RECORDS FOR THE TASK:
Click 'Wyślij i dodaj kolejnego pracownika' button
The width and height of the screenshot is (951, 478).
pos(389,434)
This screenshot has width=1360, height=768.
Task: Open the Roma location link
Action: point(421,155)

PROBLEM DETAILS:
Now repeat the data exactly, keeping every line.

SOLVED PROBLEM:
Click 'Wyślij i dodaj kolejnego pracownika' button
The width and height of the screenshot is (951, 478).
pos(389,434)
This screenshot has width=1360, height=768.
Task: Open the Roma location link
Action: point(421,155)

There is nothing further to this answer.